In the case of culturable bacteria, we expected a positive association with the number of staff, as described previously by Heo et al. (2017), but this was not observed in our final regression model. The numbers of − 80 °C freezers and general trash bins in the laboratory were the major predictors of culturable bacteria in this study. These variables reflect the main characteristic of the laboratory, such as the type of experiments, sample storage and handling, and waste collection. These processes may aerosolize bacterial particles, resulting in a high concentration of bacteria. However, the R2 of the model is only 56%. It is likely that other variables that influence bacterial levels were not measured in our study (Adams et al. 2014; Balasubramanian et al. 2012; Hwang et al. 2018). In this part of analysis, we did not further analyze bacterial genera because of limited resources. Detailed bacterial categories may be able to better explain the sources in laboratories.

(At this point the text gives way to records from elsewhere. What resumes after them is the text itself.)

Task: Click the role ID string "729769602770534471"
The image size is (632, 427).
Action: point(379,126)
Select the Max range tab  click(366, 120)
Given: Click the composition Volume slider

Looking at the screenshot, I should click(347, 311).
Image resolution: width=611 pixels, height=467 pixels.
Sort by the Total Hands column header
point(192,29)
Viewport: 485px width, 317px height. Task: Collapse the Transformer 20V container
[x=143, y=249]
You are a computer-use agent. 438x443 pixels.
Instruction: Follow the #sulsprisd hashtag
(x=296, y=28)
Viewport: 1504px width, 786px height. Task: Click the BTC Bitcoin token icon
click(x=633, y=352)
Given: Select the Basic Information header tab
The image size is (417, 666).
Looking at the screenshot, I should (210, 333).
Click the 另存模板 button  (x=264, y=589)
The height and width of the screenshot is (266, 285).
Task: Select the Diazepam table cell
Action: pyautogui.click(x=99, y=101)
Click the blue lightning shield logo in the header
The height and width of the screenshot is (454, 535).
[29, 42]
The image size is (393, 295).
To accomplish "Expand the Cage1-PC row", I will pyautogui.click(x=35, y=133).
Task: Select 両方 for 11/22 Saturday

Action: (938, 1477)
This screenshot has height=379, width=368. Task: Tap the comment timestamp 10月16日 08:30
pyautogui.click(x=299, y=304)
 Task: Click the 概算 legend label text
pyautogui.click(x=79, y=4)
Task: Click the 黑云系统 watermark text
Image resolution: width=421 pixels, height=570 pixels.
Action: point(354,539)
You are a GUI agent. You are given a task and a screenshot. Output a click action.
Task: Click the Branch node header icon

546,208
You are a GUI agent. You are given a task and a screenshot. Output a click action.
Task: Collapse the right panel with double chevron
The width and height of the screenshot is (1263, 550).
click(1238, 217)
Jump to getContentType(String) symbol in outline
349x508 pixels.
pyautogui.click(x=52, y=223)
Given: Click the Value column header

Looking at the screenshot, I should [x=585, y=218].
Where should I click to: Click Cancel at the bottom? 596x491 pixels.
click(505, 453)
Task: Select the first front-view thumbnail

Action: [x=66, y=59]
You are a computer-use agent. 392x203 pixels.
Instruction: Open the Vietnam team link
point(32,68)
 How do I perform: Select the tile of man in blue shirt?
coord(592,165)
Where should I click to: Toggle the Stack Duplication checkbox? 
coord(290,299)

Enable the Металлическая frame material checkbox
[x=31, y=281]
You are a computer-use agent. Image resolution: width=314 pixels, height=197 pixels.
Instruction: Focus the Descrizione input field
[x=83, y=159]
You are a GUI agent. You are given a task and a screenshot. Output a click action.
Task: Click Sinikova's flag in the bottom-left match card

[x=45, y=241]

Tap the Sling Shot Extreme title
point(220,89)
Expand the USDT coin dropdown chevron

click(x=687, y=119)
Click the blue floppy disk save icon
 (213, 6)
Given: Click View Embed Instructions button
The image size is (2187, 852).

In this study, we investigated bioaerosol concentrations in laboratories using both culture- and non-culture-based methods. The use of both methods improved our understanding of bioaerosol distributions and characteristics. Because the laboratories were engaged in work, we could not sample for more than 30 min at each location. In addition, we sampled at only a relatively small proportion of laboratories in the Bangkok area. However, our sampling included a variety of types of laboratories, and our sampling sites were dispersed throughout the Bangkok area and in the three major types of city environments: a downtown with high-rise buildings, an urban area with parks, and suburb near major expressways. This should minimize potential bias regarding the spatial variation in bioaerosols.

5 Conclusions

We conducted a cross-sectional study to investigate bioaerosol levels in laboratories in Bangkok, Thailand. Laboratory characteristics (i.e., visible mold; water leak; and the numbers of occupants, freezers, and trash bins) were the main predictors in our study. Average bioaerosol concentrations were lower than the maxima specified in standards and guidelines implemented in many other countries (Balasubramanian et al. 2012; IAQ Information Centre 2003; Heo et al. 2017; Maryam et al. 2015). Although no guidelines for bioaerosol concentrations have been implemented in Thailand, the baseline data gathered by this study will assist in the proper management of IAQ. Periodic inspections are encouraged to keep the laboratories free of major contamination. Additionally, temperature, humidity, and proper ventilation controls are essential for reducing bioaerosol concentrations, although these variables were not significant in our regression analyses. Proper management will help reduce contamination during experiment, reduce occupants’ exposure, and avoid adverse health outcomes.